* _Selected passage_
::::::::

They said the information they were giving to the commission was confidential and attached a page outlining this legal view with all the different files they sent to it, including more than 180,000 pages on the controversial Siteserv transaction.

In contrast to the Department of Finance, they said they did not believe that the commission had the power to override this confidentiality in the public interest.

The judge, Mr Justice Cregan, agreed. He said that the 2004 legislation used to set up the inquiry did not give him any power to conduct a balancing act between confidentiality on one side and the public interest on the other. A layperson’s reading of the Act would suggest that this is correct.

Whatever the intention when the Commission was set up, we will now be lucky to see a report before the end of the next government’s term, never mind this one. And we are meanwhile in some kind of confidentiality netherworld.

::::::::

* _Information supplied_
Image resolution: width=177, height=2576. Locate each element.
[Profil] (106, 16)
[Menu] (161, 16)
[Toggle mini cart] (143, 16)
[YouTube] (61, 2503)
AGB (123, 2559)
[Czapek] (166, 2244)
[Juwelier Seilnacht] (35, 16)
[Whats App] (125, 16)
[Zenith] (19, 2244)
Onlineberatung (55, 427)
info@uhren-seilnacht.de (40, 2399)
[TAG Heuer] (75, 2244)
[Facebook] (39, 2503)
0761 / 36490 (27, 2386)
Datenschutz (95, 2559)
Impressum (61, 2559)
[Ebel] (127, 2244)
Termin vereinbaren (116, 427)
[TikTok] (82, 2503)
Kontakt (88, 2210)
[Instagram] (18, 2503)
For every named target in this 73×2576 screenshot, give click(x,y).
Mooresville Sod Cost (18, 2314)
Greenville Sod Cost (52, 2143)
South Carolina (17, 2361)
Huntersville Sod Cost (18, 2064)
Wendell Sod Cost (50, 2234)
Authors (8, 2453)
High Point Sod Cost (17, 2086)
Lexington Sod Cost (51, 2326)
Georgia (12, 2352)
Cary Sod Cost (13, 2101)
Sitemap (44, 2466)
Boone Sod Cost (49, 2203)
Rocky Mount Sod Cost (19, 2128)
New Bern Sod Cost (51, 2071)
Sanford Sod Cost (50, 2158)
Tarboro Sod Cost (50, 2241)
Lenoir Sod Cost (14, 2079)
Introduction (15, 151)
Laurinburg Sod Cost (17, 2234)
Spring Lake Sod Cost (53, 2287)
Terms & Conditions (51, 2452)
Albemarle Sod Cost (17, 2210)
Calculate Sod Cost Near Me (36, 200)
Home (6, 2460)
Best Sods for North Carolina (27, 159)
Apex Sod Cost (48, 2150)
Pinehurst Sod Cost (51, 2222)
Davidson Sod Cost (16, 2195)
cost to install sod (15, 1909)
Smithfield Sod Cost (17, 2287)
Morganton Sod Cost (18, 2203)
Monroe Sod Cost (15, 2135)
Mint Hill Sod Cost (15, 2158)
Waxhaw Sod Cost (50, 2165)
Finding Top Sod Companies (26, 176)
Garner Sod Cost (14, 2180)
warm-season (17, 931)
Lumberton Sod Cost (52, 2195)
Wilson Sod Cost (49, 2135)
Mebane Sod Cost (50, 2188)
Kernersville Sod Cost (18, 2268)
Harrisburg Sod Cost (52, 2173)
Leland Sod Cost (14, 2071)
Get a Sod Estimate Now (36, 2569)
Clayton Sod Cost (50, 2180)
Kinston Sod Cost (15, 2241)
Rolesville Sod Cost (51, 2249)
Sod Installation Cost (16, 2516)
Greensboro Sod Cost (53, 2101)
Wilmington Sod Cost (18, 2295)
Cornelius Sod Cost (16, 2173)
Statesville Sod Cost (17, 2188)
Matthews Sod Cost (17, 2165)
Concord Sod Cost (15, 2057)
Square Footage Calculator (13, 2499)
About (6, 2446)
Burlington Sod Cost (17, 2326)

::::::::

* _Questions to answer_
1 – Answer these questions from the passage on the Siteserv inquiry.
(a) How many pages on the Siteserv transaction were among the files sent to the commission?
(b) Which department took a different view on whether the commission could override confidentiality in the public interest?
(c) In what year was the legislation used to set up the inquiry passed?
2 – Update the passage on the Siteserv inquiry, starting at the words "They said the information" and stopping after "this is correct.", and put "statute" wherever "legislation" appears.
3 – Write what comes next in the commentary on the Siteserv commission inquiry, picking up after its final sentence.
These data have no connection to the text about the commission inquiry.

* _Results by task_
1 –
(a) More than 180,000 pages.
(b) The Department of Finance.
(c) 2004.

2 –
They said the information they were giving to the commission was confidential and attached a page outlining this legal view with all the different files they sent to it, including more than 180,000 pages on the controversial Siteserv transaction.

In contrast to the Department of Finance, they said they did not believe that the commission had the power to override this confidentiality in the public interest.

The judge, Mr Justice Cregan, agreed. He said that the 2004 statute used to set up the inquiry did not give him any power to conduct a balancing act between confidentiality on one side and the public interest on the other. A layperson’s reading of the Act would suggest that this is correct.

3 –
Those in receipt of a draft interim report written by the commission - which largely reiterates what was said in the published legal determinations by Mr Justice Cregan – cannot even acknowledge its existence, lest they be struck down by some kind of legal thunderbolt. Because it is “confidential.”

And YOU DO NOT even acknowledge the existence of something on which the legal magic dust of confidentiality has been sprinkled.

Investigated

It goes on. The former IBRC directors do not even know the names of the 38 transactions being investigated by the Commission – or due to be investigated, I should say.

The commission has judged that this information in itself is confidential and cannot even be shared even with those in office in the IBRC at the time. Nor can they approach anyone involved in any of the deals, as this could also involve going into another confidentiality cul-de-sac.

And, as the late comedian Frank Carson was wont to say, “there’s more”.

All Freedom of Information requests regarding the key issues are frozen, subject to a section in the 2004 Act which exempts anything being examined from FOI.

FOI’s to TD Catherine Murphy and a number of newspapers have played a key role in raising questions about IBRC and about its relationship with the government. Now this route is closed, too.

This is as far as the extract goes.